Supplied text:
__________________________________________________

Understanding complex numbers is like learning a new language in mathematics. A complex number consists of two parts: a real part and an imaginary part. We write them in the form \(a + bi\) where \(a\) is the real part, and \(b\) is the imaginary part, with \(i\) being the imaginary unit, which satisfies \(i^2 = -1\).

Complex numbers are useful in various fields like engineering, physics, and computer science because they can represent two-dimensional numbers. In our problem, the complex number is \(2 - 2i\), where \(a = 2\) and \(b = -2\). This representation allows for operations like addition, subtraction, and particularly crucially for this exercise—multiplication and exponentiation with De Moivre's Theorem.

• Real Part (a): Determines the horizontal placement on the complex plane.
• Imaginary Part (b): Determines the vertical placement on the complex plane.

To solve problems involving the power of a complex number, it is often more convenient to express the complex number in polar form. The polar form presents a complex number in terms of its modulus and argument.

__________________________________________________

Information supplied:
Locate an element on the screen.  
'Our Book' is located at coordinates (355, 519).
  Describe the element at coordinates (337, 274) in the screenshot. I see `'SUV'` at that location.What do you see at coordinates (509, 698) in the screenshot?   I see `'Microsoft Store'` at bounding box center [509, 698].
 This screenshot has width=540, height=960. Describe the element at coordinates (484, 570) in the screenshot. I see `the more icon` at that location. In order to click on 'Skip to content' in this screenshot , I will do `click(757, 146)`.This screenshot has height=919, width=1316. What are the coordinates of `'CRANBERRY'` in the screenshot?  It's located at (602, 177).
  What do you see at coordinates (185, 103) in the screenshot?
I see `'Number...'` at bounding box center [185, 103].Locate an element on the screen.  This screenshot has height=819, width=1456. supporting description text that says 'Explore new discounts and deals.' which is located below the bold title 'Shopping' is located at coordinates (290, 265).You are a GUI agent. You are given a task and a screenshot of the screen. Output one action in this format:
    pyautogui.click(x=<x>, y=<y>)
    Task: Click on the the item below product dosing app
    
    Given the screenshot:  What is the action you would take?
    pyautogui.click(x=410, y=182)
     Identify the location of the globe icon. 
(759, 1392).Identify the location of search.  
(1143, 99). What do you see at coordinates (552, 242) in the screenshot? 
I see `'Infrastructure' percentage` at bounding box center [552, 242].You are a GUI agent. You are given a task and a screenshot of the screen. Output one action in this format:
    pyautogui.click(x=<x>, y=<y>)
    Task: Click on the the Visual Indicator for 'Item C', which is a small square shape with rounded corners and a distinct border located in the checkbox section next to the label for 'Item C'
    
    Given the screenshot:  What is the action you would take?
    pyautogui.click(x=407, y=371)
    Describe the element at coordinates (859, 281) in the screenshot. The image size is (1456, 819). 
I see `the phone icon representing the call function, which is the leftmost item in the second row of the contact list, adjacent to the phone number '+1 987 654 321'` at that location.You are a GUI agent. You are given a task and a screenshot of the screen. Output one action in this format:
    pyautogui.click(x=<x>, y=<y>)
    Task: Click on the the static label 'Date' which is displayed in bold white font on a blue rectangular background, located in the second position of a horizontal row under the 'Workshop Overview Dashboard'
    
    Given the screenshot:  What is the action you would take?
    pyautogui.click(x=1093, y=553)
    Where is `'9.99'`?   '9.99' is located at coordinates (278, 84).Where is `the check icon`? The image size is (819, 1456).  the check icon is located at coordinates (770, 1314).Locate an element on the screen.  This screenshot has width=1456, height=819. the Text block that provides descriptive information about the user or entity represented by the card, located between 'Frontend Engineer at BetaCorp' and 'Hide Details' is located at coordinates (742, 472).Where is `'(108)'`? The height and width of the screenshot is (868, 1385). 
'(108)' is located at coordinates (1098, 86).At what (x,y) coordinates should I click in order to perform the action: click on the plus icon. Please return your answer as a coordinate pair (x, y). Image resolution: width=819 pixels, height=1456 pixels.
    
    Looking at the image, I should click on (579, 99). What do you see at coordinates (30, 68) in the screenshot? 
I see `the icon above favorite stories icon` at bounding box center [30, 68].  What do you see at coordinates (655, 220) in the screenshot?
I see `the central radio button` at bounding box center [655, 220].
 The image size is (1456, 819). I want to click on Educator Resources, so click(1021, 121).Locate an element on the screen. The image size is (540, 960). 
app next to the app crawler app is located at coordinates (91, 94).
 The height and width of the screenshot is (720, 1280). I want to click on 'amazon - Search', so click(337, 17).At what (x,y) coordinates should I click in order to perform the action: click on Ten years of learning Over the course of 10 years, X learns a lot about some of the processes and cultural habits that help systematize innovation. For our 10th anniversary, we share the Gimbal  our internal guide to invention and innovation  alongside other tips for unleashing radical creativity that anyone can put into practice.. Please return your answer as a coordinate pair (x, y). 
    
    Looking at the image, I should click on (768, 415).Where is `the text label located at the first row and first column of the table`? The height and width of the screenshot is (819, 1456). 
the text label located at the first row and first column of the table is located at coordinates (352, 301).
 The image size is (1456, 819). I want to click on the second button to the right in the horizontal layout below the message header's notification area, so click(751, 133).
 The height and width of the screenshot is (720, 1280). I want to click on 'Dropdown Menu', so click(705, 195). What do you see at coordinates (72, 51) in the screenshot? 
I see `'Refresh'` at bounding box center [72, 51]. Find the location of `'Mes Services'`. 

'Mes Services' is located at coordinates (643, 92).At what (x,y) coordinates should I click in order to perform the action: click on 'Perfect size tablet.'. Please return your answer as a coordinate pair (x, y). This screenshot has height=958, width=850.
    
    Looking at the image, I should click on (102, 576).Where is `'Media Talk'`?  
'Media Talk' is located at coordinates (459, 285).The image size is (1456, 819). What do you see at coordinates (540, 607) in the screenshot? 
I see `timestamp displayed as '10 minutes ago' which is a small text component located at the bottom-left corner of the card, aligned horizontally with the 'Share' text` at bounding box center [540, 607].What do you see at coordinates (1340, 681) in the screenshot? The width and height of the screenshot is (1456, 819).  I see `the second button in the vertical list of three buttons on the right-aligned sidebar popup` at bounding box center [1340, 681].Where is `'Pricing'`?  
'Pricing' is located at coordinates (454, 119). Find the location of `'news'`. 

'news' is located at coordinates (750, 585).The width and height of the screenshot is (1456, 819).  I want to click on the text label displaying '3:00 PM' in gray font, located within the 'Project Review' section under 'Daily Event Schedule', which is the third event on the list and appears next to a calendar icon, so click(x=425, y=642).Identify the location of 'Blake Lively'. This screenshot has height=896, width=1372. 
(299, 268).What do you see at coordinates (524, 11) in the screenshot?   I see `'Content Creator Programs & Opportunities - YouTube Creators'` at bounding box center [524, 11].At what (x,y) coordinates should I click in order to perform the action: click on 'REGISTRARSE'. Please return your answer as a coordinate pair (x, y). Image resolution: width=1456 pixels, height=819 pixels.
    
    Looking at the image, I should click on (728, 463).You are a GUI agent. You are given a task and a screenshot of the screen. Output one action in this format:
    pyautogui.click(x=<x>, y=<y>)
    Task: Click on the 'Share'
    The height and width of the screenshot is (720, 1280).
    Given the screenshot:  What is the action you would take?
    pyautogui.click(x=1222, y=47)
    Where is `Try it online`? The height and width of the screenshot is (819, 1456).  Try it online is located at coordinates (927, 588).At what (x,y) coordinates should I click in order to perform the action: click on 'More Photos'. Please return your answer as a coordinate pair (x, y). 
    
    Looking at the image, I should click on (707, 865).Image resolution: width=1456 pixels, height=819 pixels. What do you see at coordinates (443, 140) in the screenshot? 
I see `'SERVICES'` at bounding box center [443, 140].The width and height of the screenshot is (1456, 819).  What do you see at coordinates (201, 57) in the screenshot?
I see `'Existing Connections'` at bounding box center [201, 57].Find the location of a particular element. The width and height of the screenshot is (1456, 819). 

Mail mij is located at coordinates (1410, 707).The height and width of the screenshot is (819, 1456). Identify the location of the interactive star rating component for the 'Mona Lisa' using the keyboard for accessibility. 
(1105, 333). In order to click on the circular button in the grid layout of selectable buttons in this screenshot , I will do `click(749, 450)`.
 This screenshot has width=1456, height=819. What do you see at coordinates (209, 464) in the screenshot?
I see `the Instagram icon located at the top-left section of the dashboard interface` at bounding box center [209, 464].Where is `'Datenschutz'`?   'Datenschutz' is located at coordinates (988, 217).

__________________________________________________

Assignment A:
Answer these from the complex numbers text:
(i) What equation does the imaginary unit \(i\) satisfy?
(ii) In the problem's complex number, what are the values of \(a\) and \(b\)?
(iii) What does the imaginary part determine on the complex plane?
Assignment B:
Write the next part of the complex numbers text, going on from its last sentence.
The items have nothing to do with the text on complex numbers.

Response A:
(i) \(i^2 = -1\)
(ii) \(a = 2\) and \(b = -2\)
(iii) The vertical placement

Response B:
For a complex number \( z = a + bi \), the polar form is \( z = r(\cos \theta + i\sin \theta) \). Here, \( r \) is the modulus (or magnitude), and \( \theta \) is the argument (or angle). Switching to this form simplifies the process of exponentiation, especially when applying De Moivre's Theorem.

• Modulus (r): The distance of the complex number from the origin.
• Argument (θ): The angle formed with the positive real axis.

The modulus and argument are key components of a complex number's polar form. The modulus \(r\) of \(2 - 2i\) is computed as \(r = \sqrt{2^2 + (-2)^2} = \sqrt{8} = 2\sqrt{2}\), which represents the distance from the origin to the point \((2, -2)\) on the complex plane.

The argument \( \theta \) indicates the counterclockwise angle from the positive real axis to the line representing the complex number. For our number, \(\tan \theta = \frac{-2}{2} = -1\), which gives \(\theta = \frac{7\pi}{4}\), placing \(2 - 2i\) in the fourth quadrant.

• Conversion to Rectangular Form: \( x = r \cos \theta,~ y = r \sin \theta \)
• Quadrant Consideration: Determines the appropriate angle \(\theta\) based on signs of \(a\) and \(b\).

Applying mathematical proofs in complex numbers, particularly with De Moivre's Theorem, validates the conversions and operations we perform. De Moivre's Theorem is a powerful statement used in mathematics to compute powers of complex numbers in polar form.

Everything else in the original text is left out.